8. Administratieve lasten
Bij de voorbereiding van deze regeling is nagegaan of sprake is van administratieve
lasten voor instellingen, bedrijfsleven of burgers. Uit deze regeling vloeien geen
structurele of eenmalige extra administratieve lasten voort, omdat de bestaande informatieverplichtingen
van instellingen niet wijzigen en met deze regeling voor het bedrijfsleven en burgers
geen informatieverplichtingen zijn gemoeid. De administratieve lasten die voortvloeien
uit de in de Wet examencommissies mbo opgenomen verplichting betreffende de instellingsverklaring
en de verplichting betreffende het verslag van de examencommissie aan het bevoegd
gezag over de examenkwaliteit en de werkzaamheden van de examencommissie, zijn in
paraaf 5 ‘Administratieve lasten en regeldruk’ van de memorie van toelichting van
die wet aangegeven (Kamerstukken II 2015/16, 34 402, nr.3).
9. Examenagenda mbo 2015–2020
Ter realisatie van het doel dat zo snel mogelijk bij alle aangeboden mbo opleidingen
sprake is van de vereiste basiskwaliteit zijn in de Examenagenda mbo 2015–2020 afspraken
vastgelegd van de instellingen, vertegenwoordigd door respectievelijk de MBO Raad,
de Nederlandse Raad voor Training en Opleiding (NRTO) en het ministerie van Onderwijs,
Cultuur en Wetenschap (OCW) over de verdere verbetering van de kwaliteit van de examinering.

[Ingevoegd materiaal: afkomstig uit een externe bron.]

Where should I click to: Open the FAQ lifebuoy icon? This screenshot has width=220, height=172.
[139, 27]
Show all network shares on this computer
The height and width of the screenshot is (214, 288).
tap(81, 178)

De examenagenda bestaat uit activiteiten op drie lijnen: lijn 1 exameninstrumenten
op orde, lijn 2 examenprocessen in control, lijn 3 professionaliteit op orde. De instellingen
zetten zich hier voor in en spreken elkaar waar nodig aan op de naleving van de afspraken.
Zij kunnen gebruik maken van handreikingen en ondersteuning.